Houston, We Have a Problem

Two weeks ago David and I went for our first ultra-sound. That first ultra-sound is always kind of weird since the baby looks more like a caterpillar than a baby. It’s hard to feel romantic about something that resembles an insect. However, you can usually see the heartbeat and that is an amazing thing. We were excited to meet the third Morley. I laid back and prepared myself to be medically violated by the ultra-sound “probe”. And then something happened we weren’t expecting.

Doctor: hmmm, I don’t see anything
Me: hahaha (nervous laughter) is it hiding?
Doctor: um, no I don’t think there is a baby in there
David: What?
Doctor: Well, either we’re too early or this is a miscarriage
Me: Serious?
Doctor: Yeah, but don’t worry yet, we could just be too early, come back in a week

I was optimistic. I had felt so bad for several weeks that I confidently told David that we had nothing to worry about. I HAVE to be pregnant. Nobody feels this bad and isn’t pregnant. David, being the more practical, was less optimistic but was happy that I gleefully ignored him. We went out of town. We had a good time. We only told a couple people of the initial set back. Nothing to worry about. No reason to get the whole world worked up over something that would end up being nothing.

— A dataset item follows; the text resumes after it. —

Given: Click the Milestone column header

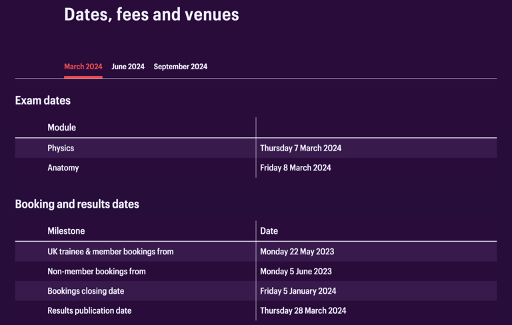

We went back in on Tuesday. David joked that maybe it was twins and they both were so small that is why we couldn’t see them. I told him he was crazy and he wasn’t allowed to mention twins ever, ever again. I laid down. The probe was administered. The doctor declared; “Sorry, it’s a miscarriage”. I was dumbfounded. How could this be? I had morning sickness, I gained weight, I was miserable.

At this point I’ve been told all the platitudes. You know “It was meant to be”, “God will send you another”, “it is for the best”, “it is nature’s way”, blah, blah, blah. Not that those things aren’t nice, it is just that they don’t really fix the problem that even though I feel pregnant I am not. Friday I went for my D&C and now that all tissue is removed my life is supposed to return to normal. Hmm, yeah, let you know how that works out.

The silver lining in all of this, is my husband. David is the most awesome, supportive, amazing husband in the world. (sorry ladies, I really did get the last one). When I am my most scared and upset, David is their to shelter and protect. I’m sure he’s disappointed and I’m sure he’s upset, but at every step he has made me the priority in this situation and I could never thank him enough for doing that. The beauty is that he wouldn’t want me to thank him anyways.

One thought on “Houston, We Have a Problem”

  1. Hey Beth and David,
    We are so sorry about the miscarriage. We are praying for you and your family. I have had a lot of friends who have had miscarriages recently and I have seen the pain they have gone through. I cant imagine it. If ya’ll need anything let us know.